The second issue raised by respondent on appeal involved penalties, fees and credits. Respondent argued that no penalties and fees should be imposed and that it should be entitled to a credit for medical expenses paid by the claimant’s group health insurance.  However, because the Commission’s decision granted the respondent credit and no penalties or fees were imposed, the Court ruled that these issues were moot.

The third issue raised by respondent on appeal involved the award of medical expenses based on the Fee Schedule rather than on a negotiated rate.  The parties had entered into a stipulation that stated:

“The parties hereby agree and stipulate that the following medical expenses would be due and owing pursuant to Section 8(a) and the Fee Schedule provisions of Section 8.2 of the Act in the event the matter is found to be compensable.  However, by so stipulating, the employer does not waive any objection it may have as to liability (or the reasonableness and necessity) of said expenses.”

This stipulation also detailed the exact amount to be awarded regarding various bills.  As respondent had expressly agreed that the amounts to be awarded were proper, the Court upheld the Commission’s finding that respondent was not permitted to contest those amounts on appeal.

The next issue raised by respondent on appeal involved the Commission’s denial of its motion seeking leave to conduct an evidence deposition of Dr. Kale. Dr. Kale was slated to testify during the arbitration hearing.  However, claimant’s counsel was not available on that day and Dr. Kale could not make himself available on any other day.  The respondent then moved to depose Dr. Kale.  The arbitrator concluded that it was sufficient for respondent to submit the reports into evidence in lieu of a deposition and the Commission agreed.  The Court noted that this decision was a matter of discretion left up to the arbitrator.  In further addressing this issue, the Court stated that the respondent never indicated what additional information would have been provided in the deposition, never identified any opinions in need of clarification or how those opinions would have been clarified, and failed to explain why the doctor’s curriculum vitae was insufficient to establish his credentials.  Given the evidence, the Court held that the denial of Dr. Kale’s deposition was not prejudicial to respondent and the Commission’s decision was affirmed.

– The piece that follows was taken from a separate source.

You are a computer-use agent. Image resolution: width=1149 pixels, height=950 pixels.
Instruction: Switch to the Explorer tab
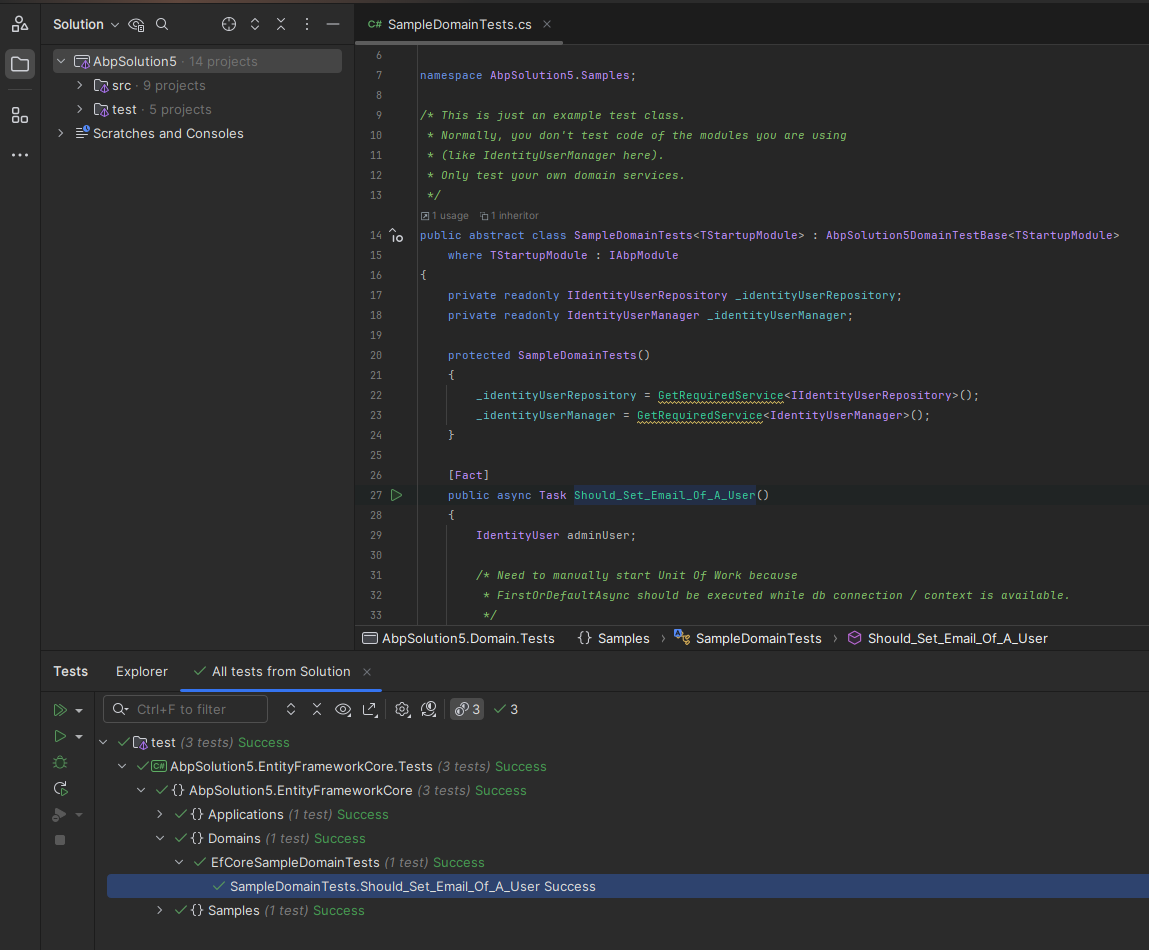point(142,671)
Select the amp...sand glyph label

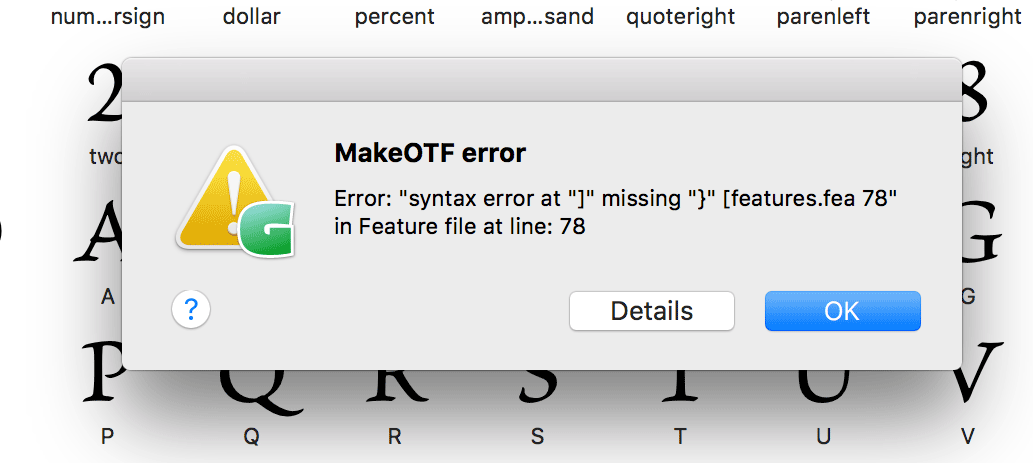point(538,16)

The claimant raised two issues in his cross-appeal.  First, the claimant asserted that he was entitled to penalties and fees.  Second, the claimant asserted that he was entitled to an award of certain costs he incurred in making modifications to his home to accommodate his condition.

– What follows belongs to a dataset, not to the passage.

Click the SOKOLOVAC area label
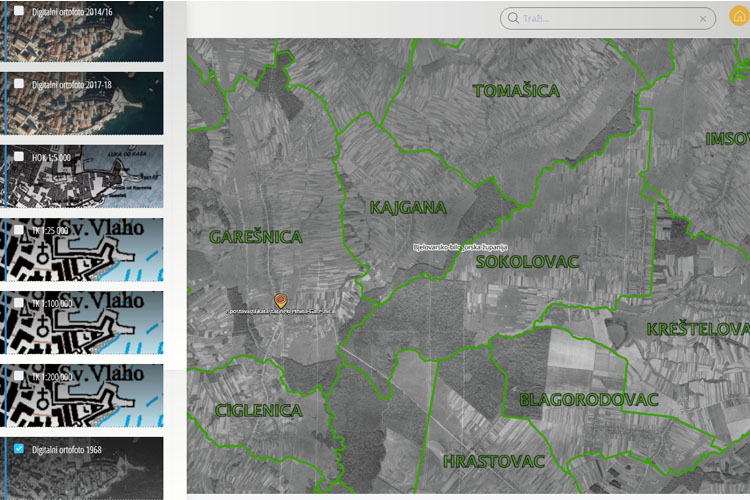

With regard to the first issue raised by the claimant, the Court affirmed the denial of penalties and fees noting that the respondent’s conduct was not unreasonable simply because the respondent waited to obtain a medical report for approximately one year.  The Court considered whether the time period was reasonable in light of the facts of the case. 

Regarding the second issue raised by the claimant in his cross-appeal, the Court addressed whether the arbitrator should have denied the costs associated with home modifications because a physical therapist, rather than a physician, recommended the modifications.   The Court analyzed tort law, specifically Compton v. Ubilluz, 353 Ill. App. 3d 863 (2004), in which the trial court permitted the executive director of an organization to testify as an expert witness regarding costs of future medical care including home modifications. The director in the Compton case provided assistance to people with disabilities and made recommendations for life care plans as part of his job.  After analyzing case law, the Court held that there is no absolute requirement that an award of the type sought here be supported by the testimony of a physician as long as competent evidence establishes the reasonableness and necessity of the award.  The Court then remanded the case to the Commission to evaluate the opinions of the physical therapist.